* ASSIGNMENT
Keeping pictures out, repeat the lines of the listing below exactly, starting at its first line and finishing with the one that holds "Open the Allow tab".

* STUDY MATERIAL
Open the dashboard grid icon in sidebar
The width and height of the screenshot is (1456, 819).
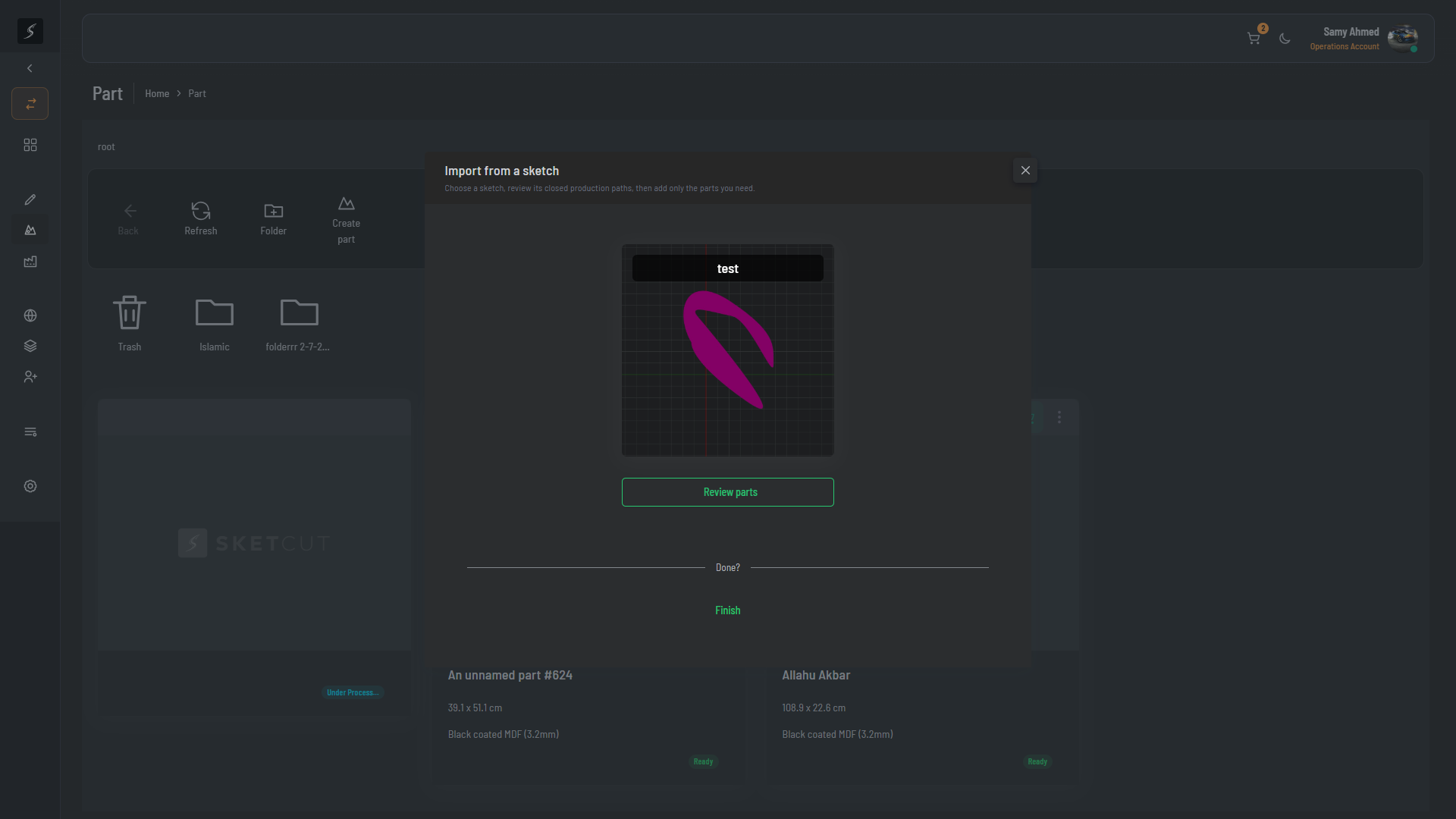[30, 145]
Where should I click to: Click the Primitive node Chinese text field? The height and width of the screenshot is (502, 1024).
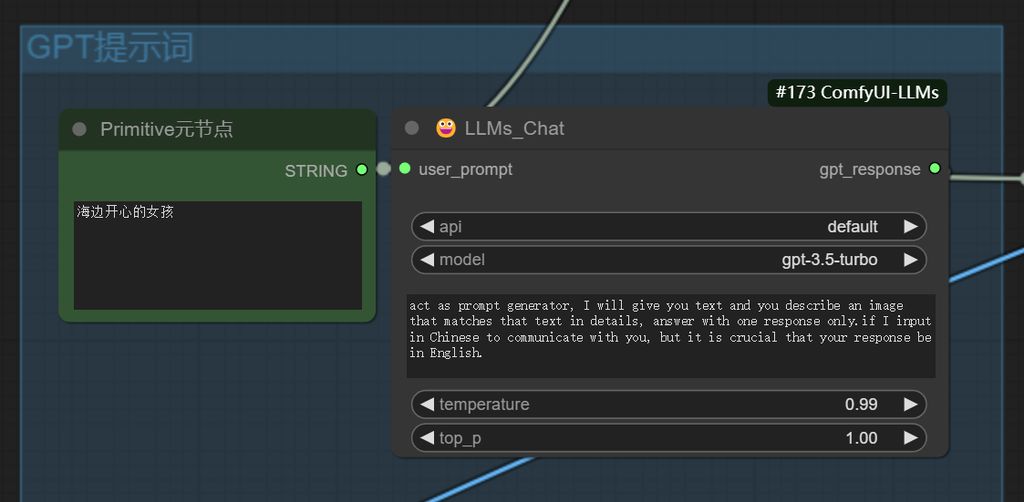[217, 255]
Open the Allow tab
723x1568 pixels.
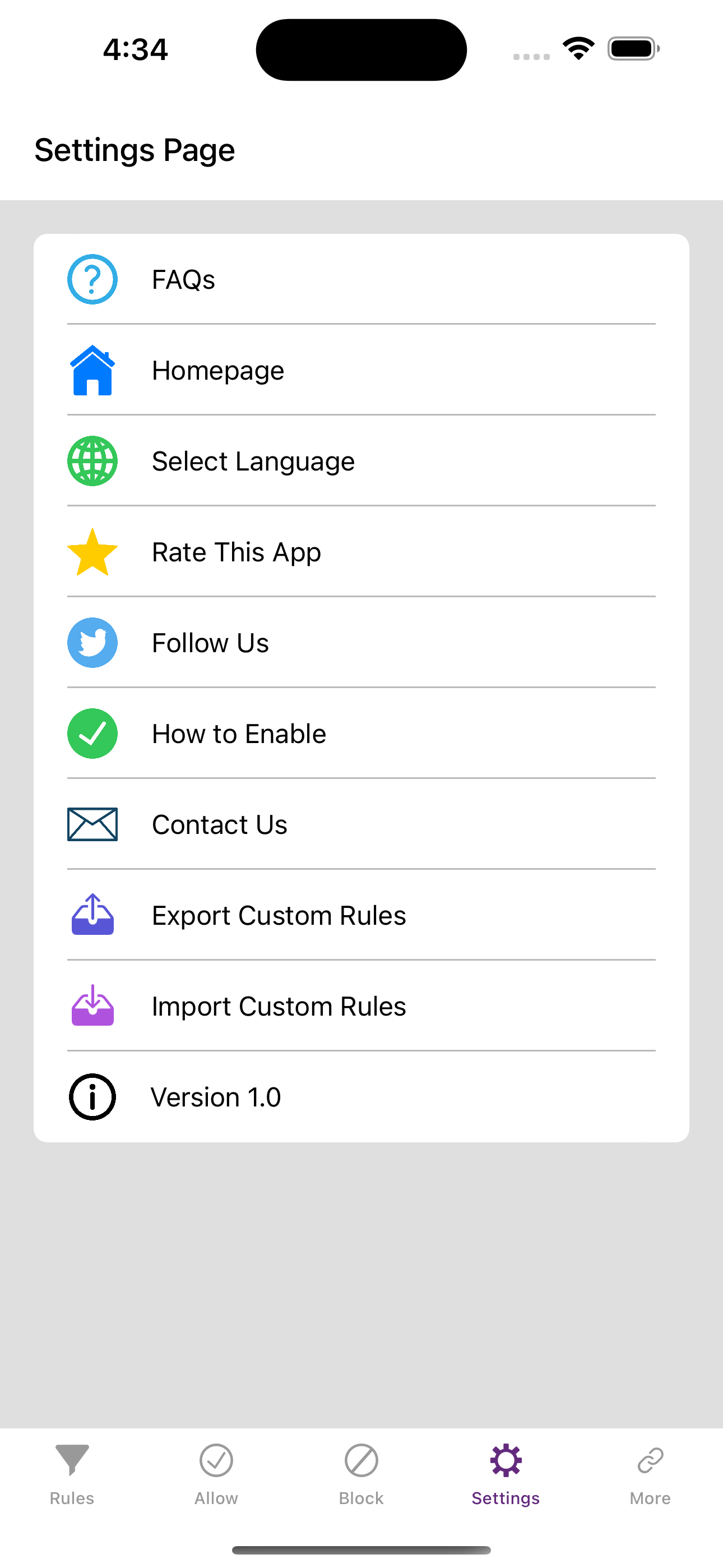point(216,1474)
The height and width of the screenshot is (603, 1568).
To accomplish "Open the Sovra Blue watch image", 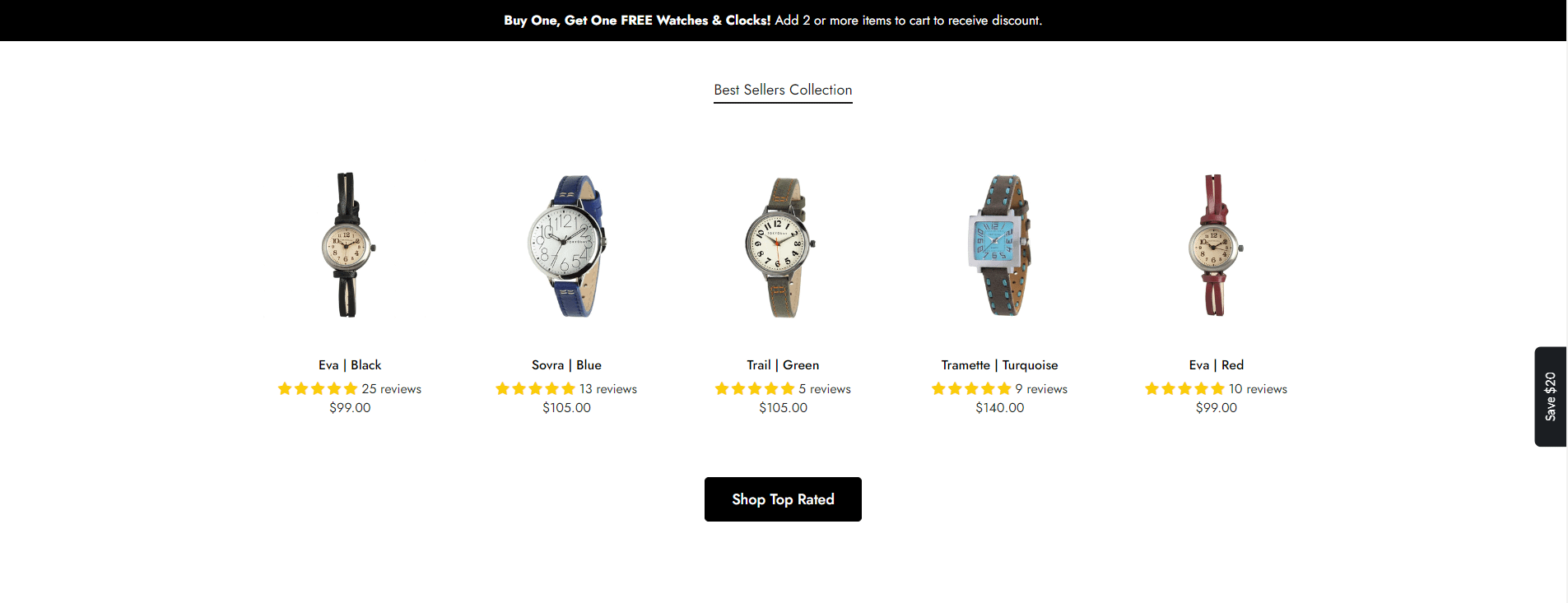I will 566,245.
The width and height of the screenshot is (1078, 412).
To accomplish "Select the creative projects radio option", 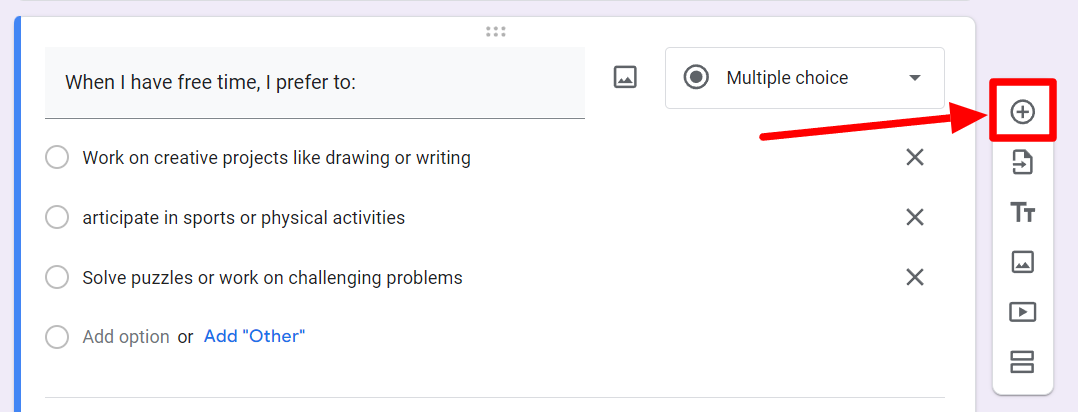I will click(56, 158).
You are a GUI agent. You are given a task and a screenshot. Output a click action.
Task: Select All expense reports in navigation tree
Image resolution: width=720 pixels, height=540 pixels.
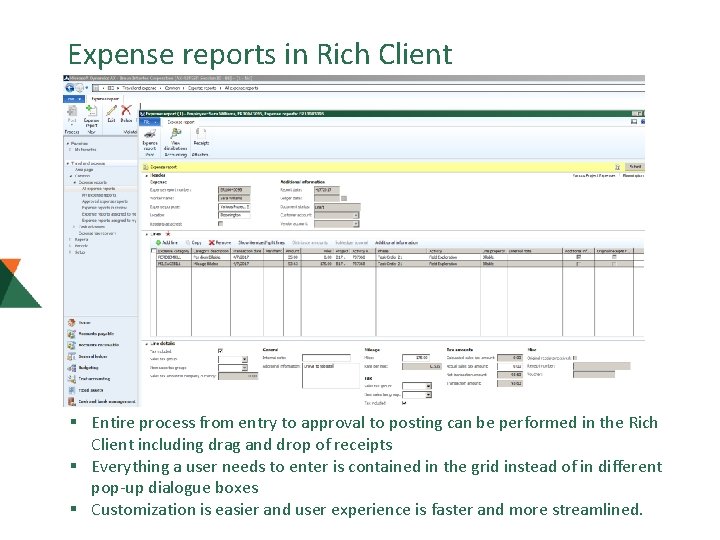click(99, 189)

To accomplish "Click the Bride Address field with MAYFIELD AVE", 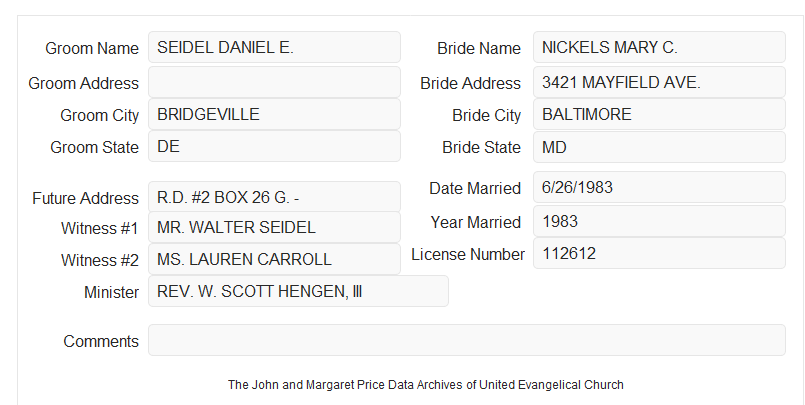I will 659,82.
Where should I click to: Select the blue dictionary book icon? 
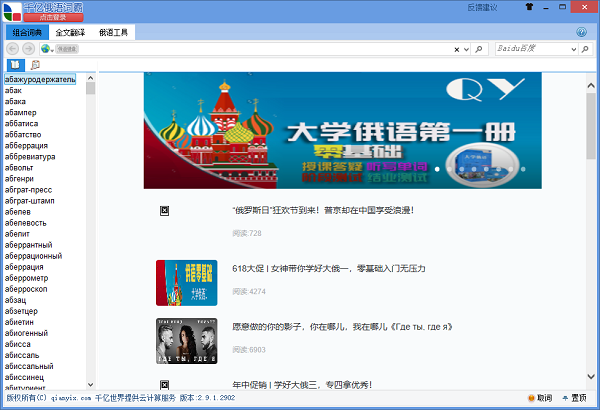click(x=14, y=65)
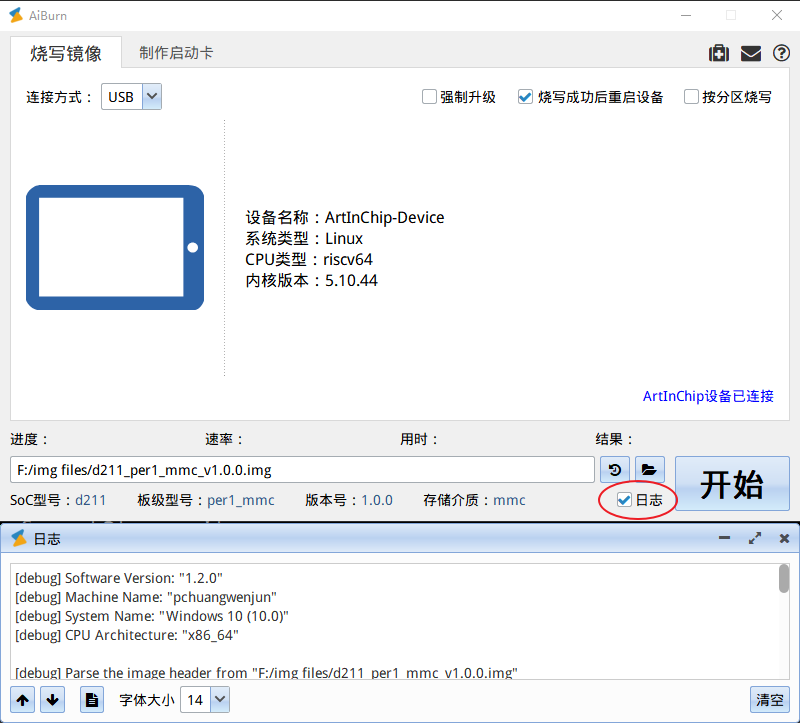
Task: Click the scroll-up arrow in the log window
Action: click(22, 700)
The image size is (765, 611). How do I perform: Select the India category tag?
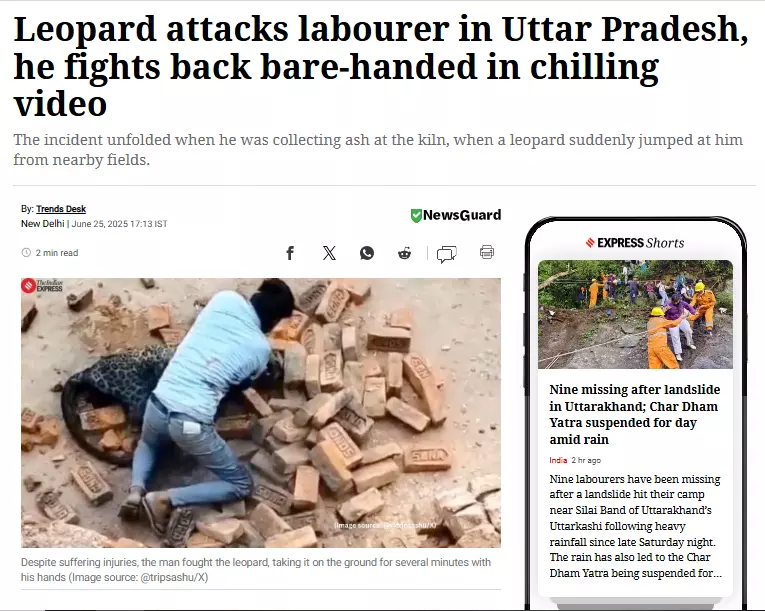click(x=558, y=460)
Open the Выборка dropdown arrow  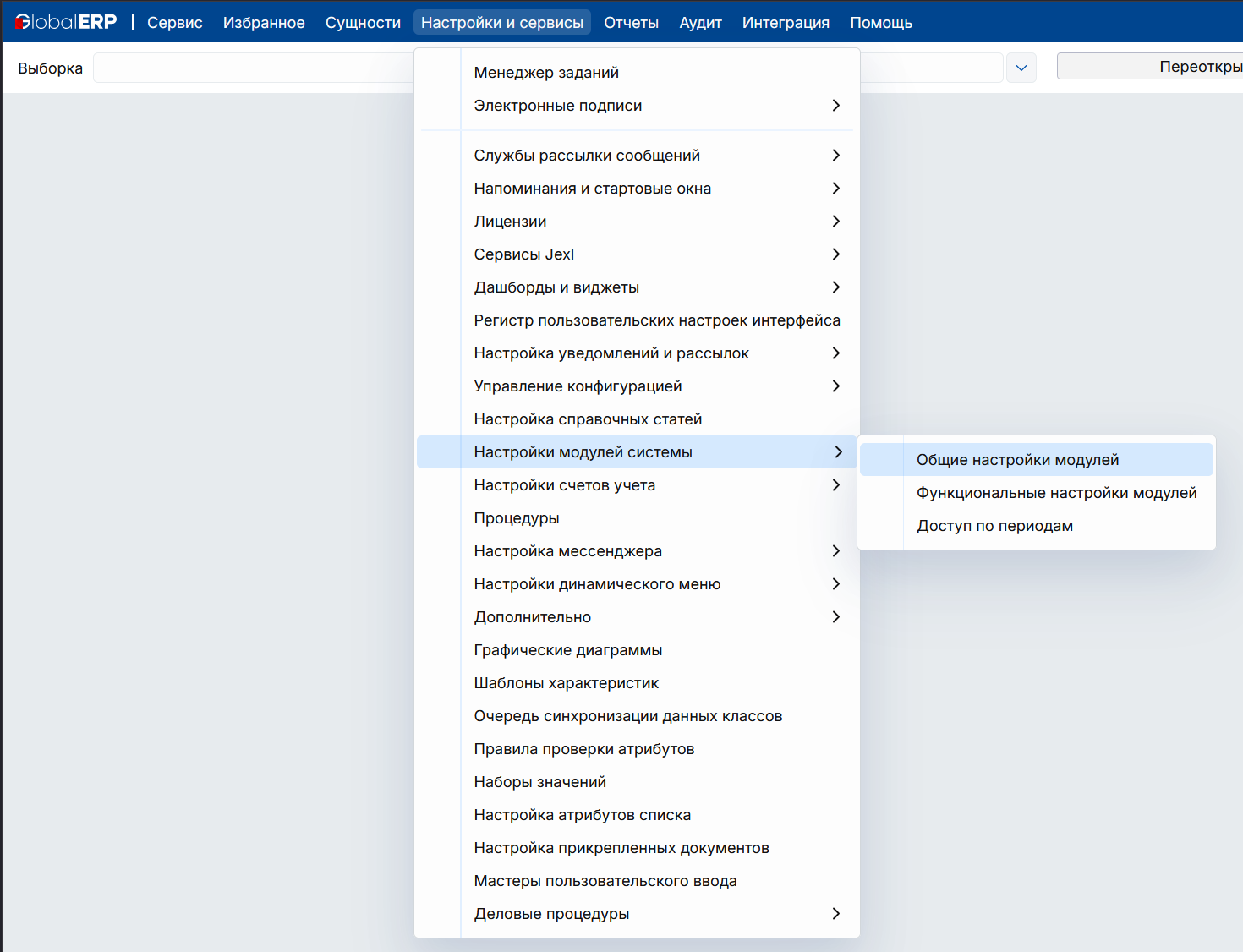pos(1021,68)
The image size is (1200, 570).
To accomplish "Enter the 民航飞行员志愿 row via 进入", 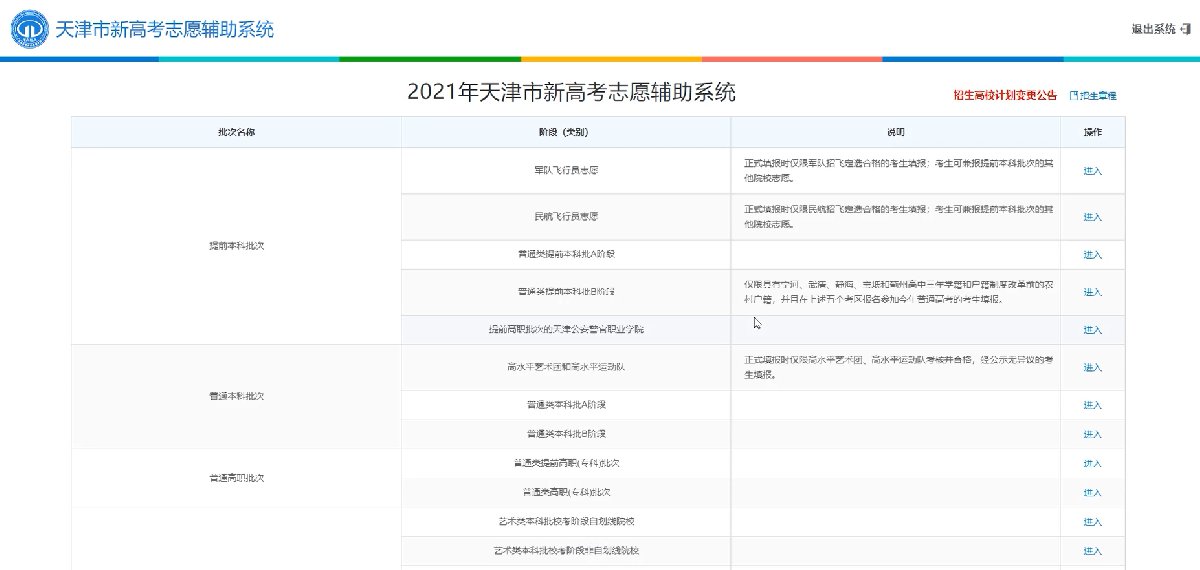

* TASK ANSWER
Open the dashboard grid icon in sidebar
The width and height of the screenshot is (1456, 819).
[30, 145]
Where should I click to: Click the Primitive node Chinese text field? The height and width of the screenshot is (502, 1024).
[217, 255]
Open the Allow tab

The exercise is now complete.